--- ENTRIES ---
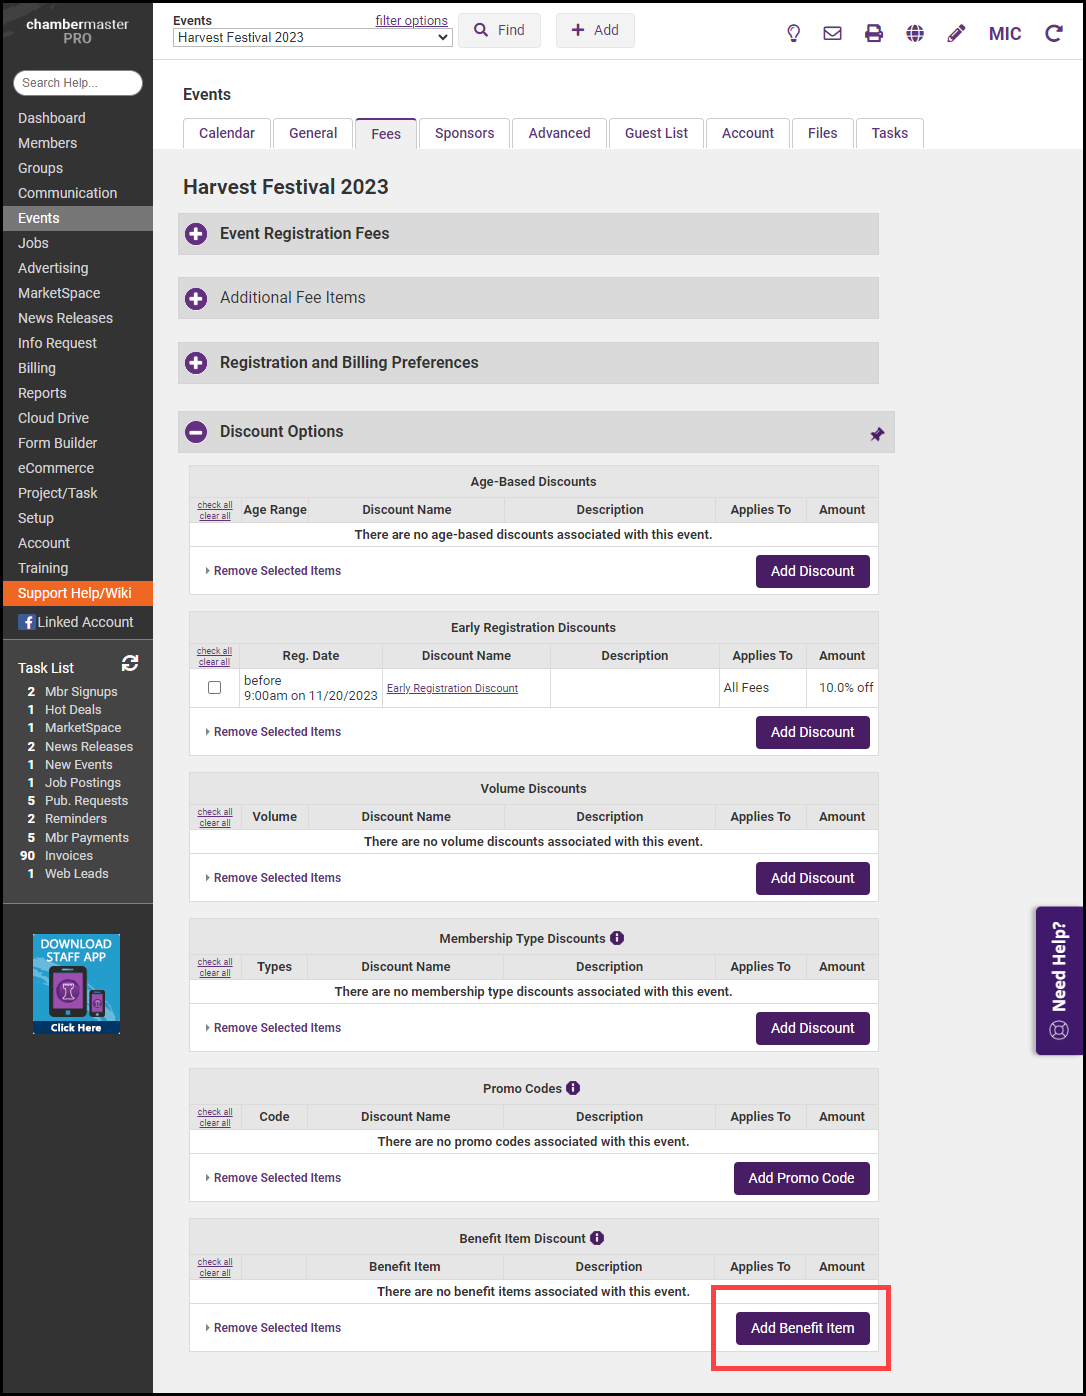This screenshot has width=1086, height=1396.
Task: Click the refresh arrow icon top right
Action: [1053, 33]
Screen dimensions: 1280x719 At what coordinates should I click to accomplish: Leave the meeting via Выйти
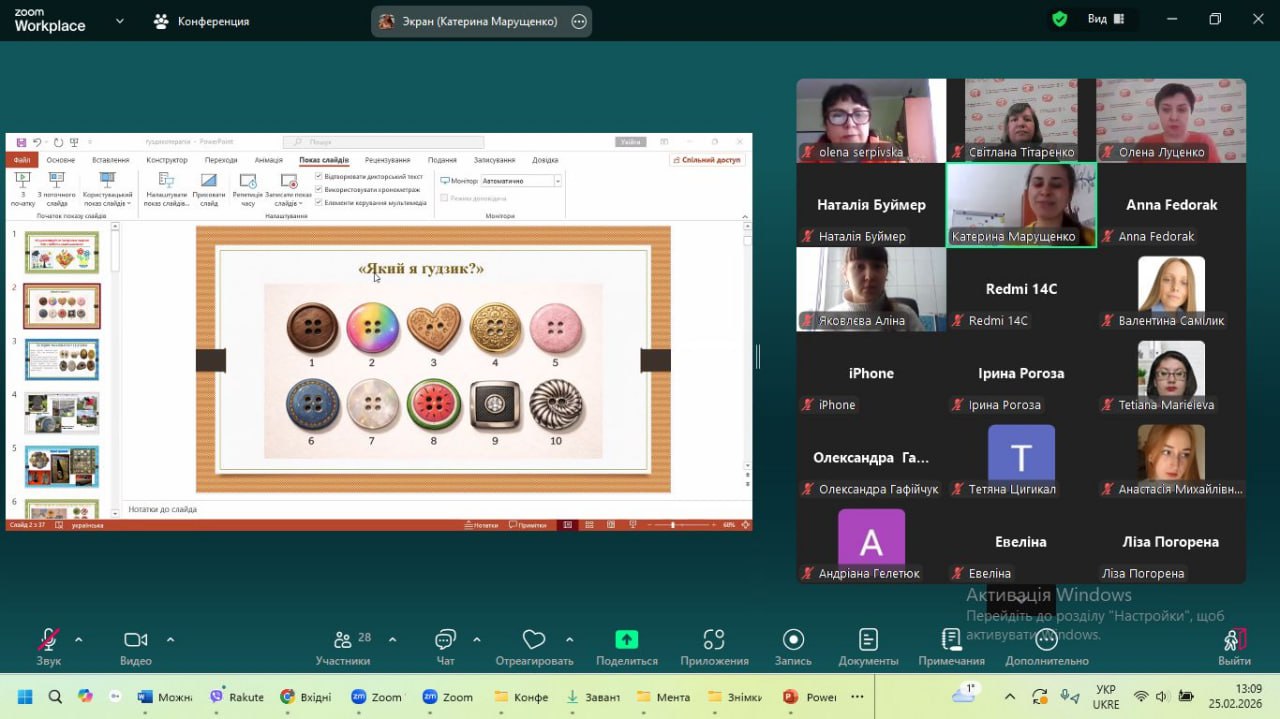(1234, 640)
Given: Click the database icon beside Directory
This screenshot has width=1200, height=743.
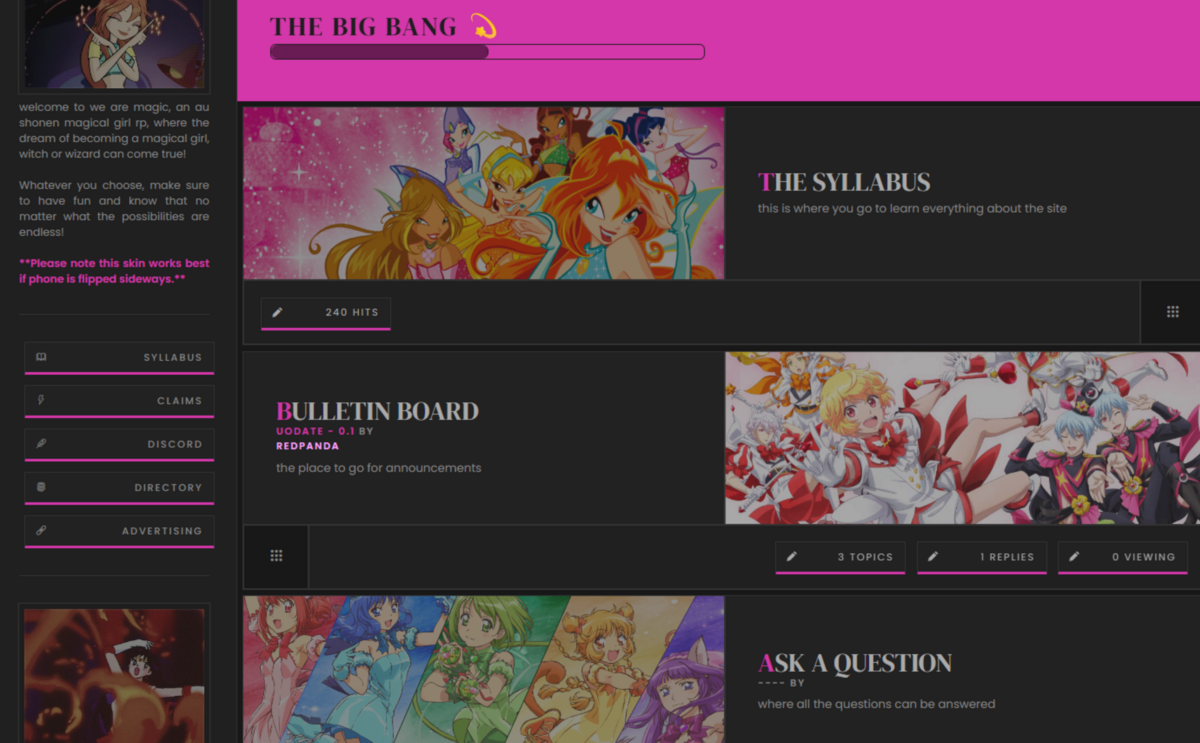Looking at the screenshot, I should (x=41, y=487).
---
TASK: Swap "database icon" for "server icon" throughout the entries and reproduce them with everything else unchanged. Leave the pictures out.

FINISHED TASK:
This screenshot has width=1086, height=1396.
Task: Click the refresh arrow icon top right
Action: [1053, 33]
Screen dimensions: 1280x719 At what coordinates should I click to accomplish: Leave the meeting via Выйти
(1234, 640)
Given: Click the server icon beside Directory
This screenshot has width=1200, height=743.
Looking at the screenshot, I should (x=41, y=487).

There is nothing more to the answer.